■ WHAT YOU WILL DO ■
Counting only lines that contain the string "width", how many are there in the data? Say the number alone.

■ PROVIDED DATA ■
________
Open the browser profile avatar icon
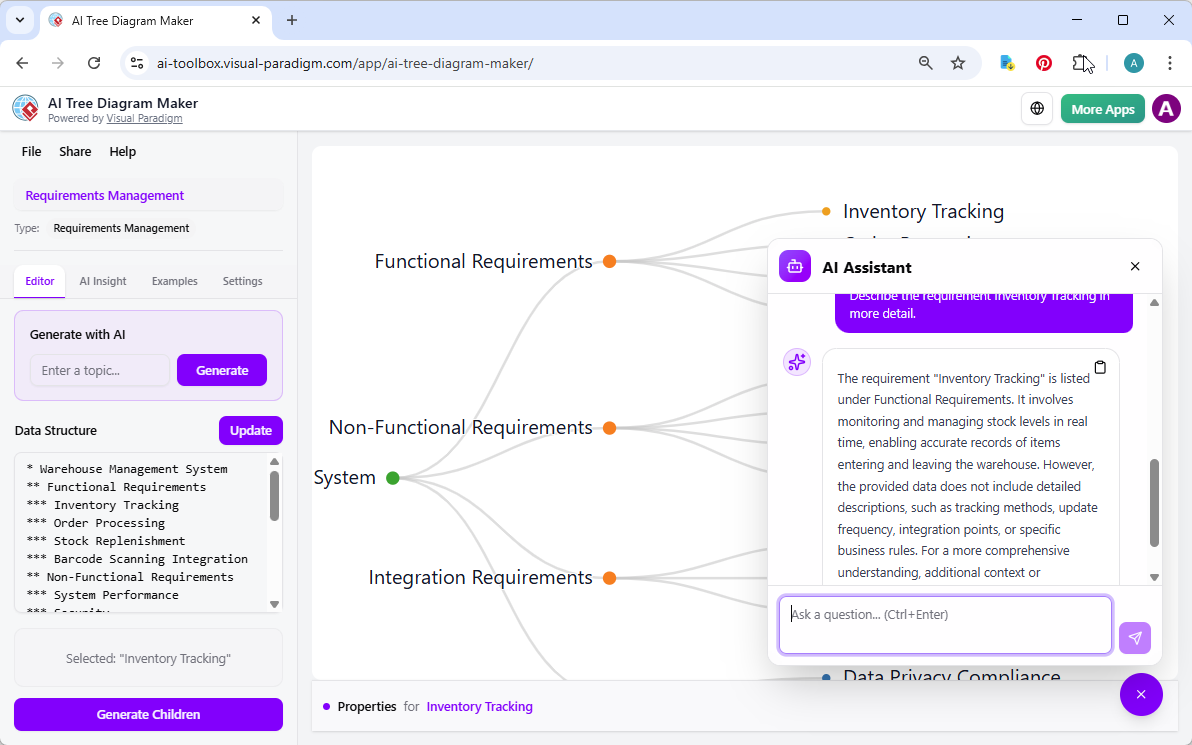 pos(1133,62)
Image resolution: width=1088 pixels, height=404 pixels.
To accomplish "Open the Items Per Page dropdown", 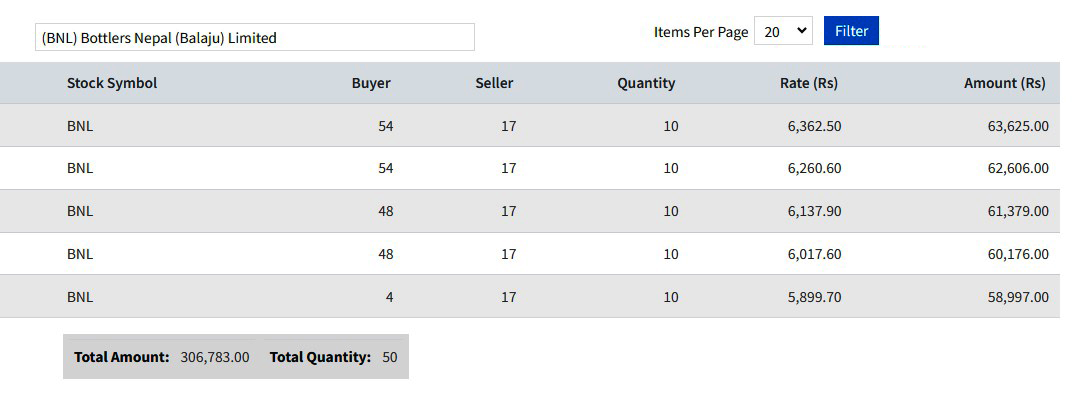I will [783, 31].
________
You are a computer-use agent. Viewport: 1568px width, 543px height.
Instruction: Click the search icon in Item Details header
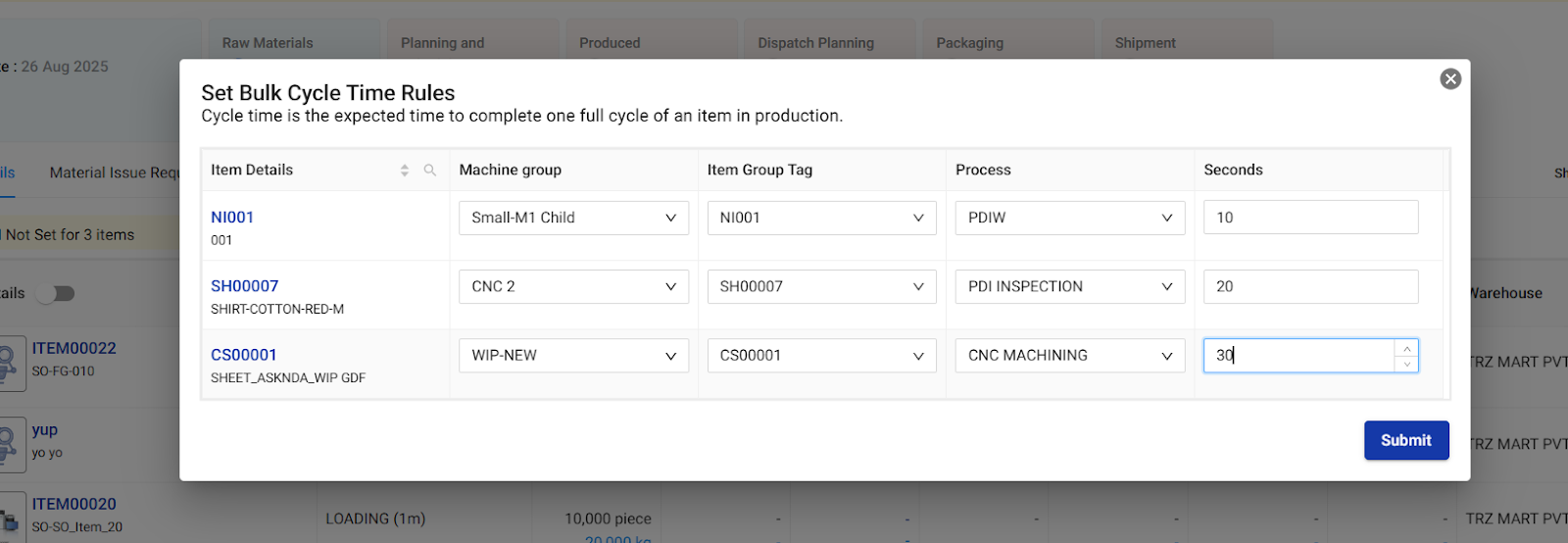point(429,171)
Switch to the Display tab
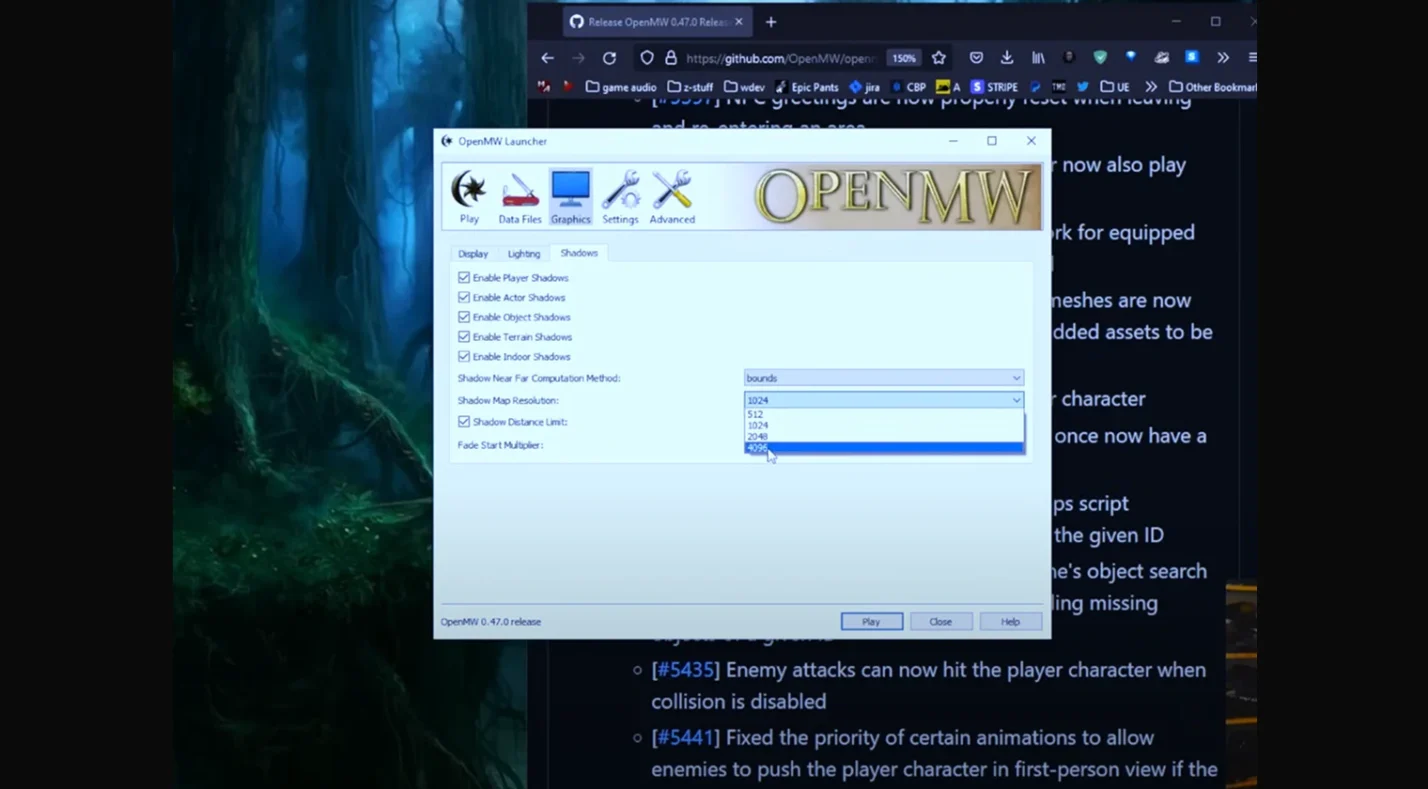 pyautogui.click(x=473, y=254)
________
■ ANSWER TO THE PROBLEM ■
2